- Maysville Historic District
- U.S. National Register of Historic Places
- U.S. Historic district
- Location: Bounded by Virginia, Ann, Duval & Houston Sts., Mobile, Alabama
- Coordinates: 30°40′9″N 88°4′36″W﻿ / ﻿30.66917°N 88.07667°W
- Area: 451 acres (183 ha)
- NRHP reference No.: 13000959
- Added to NRHP: December 25, 2013

= Maysville Historic District (Mobile, Alabama) =

Historic district in Alabama, United States

The Maysville Historic District is a historic district in Mobile, Alabama, United States. The district covers 451 acre and contains 1121 properties located southwest of downtown and directly south of the Leinkauf Historic District. Platted in 1871 in the midst of a recession in Mobile, the neighborhood did not begin to develop until the late 1890s.
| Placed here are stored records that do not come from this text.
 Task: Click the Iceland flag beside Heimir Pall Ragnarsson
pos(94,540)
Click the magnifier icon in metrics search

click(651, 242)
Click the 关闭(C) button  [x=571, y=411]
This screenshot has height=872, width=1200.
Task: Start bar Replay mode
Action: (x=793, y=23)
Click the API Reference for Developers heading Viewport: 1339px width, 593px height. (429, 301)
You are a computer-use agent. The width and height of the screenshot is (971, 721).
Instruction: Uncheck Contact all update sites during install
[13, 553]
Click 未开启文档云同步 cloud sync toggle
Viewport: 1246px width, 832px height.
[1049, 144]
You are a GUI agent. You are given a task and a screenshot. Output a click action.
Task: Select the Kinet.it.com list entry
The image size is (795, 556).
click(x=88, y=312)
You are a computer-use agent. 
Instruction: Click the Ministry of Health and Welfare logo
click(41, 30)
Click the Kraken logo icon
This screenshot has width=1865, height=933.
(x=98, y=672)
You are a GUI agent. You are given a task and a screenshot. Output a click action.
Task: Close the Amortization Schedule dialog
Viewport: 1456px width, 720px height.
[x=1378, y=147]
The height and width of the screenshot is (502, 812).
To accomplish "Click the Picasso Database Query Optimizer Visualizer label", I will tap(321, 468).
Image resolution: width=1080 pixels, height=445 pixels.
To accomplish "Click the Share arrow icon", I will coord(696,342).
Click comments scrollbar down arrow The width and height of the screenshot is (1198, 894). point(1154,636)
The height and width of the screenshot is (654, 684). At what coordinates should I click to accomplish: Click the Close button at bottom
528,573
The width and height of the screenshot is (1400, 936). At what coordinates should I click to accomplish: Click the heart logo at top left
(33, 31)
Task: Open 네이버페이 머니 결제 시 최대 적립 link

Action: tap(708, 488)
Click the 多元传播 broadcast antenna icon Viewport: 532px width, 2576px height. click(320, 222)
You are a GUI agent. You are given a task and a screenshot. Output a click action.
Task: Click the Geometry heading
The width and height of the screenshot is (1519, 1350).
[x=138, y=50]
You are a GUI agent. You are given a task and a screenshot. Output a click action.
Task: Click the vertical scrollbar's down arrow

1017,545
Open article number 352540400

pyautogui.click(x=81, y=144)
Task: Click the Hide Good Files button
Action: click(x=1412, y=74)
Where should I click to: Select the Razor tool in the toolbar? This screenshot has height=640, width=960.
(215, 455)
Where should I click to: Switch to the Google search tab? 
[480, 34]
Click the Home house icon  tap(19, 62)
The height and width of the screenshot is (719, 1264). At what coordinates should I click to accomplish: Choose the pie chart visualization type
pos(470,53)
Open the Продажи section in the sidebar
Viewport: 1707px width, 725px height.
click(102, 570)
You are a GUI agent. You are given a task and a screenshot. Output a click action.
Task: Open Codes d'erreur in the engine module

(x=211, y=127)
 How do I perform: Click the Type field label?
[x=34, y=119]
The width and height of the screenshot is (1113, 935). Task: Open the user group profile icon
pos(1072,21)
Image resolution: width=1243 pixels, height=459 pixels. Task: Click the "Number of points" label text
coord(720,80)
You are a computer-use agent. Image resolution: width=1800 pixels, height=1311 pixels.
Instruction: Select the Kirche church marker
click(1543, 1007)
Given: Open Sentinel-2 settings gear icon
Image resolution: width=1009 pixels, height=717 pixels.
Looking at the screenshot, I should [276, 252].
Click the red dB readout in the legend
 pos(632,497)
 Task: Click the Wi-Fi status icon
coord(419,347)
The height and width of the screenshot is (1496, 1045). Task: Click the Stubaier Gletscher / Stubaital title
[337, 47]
Maysville has long been a working class neighborhood; many late 1890s and early 1900s houses were bungalows and cottages, some with modest Victorian influences. Some larger and more decorated houses were built in the northeastern portion of the neighborhood. In the early 20th century and into World War I and World War II, the Port of Mobile and its shipyards became a focus of Mobile's economy, and the population grew in response. The early 20th century saw many craftsman-style bungalows and four square houses built. Minimalist Traditional and some ranch-style houses became popular around and after World War II. Notable contributing buildings in the district are Ladd–Peebles Stadium, built in 1948, and Williamson High School, built in 1965. The district was listed on the National Register of Historic Places in 2013.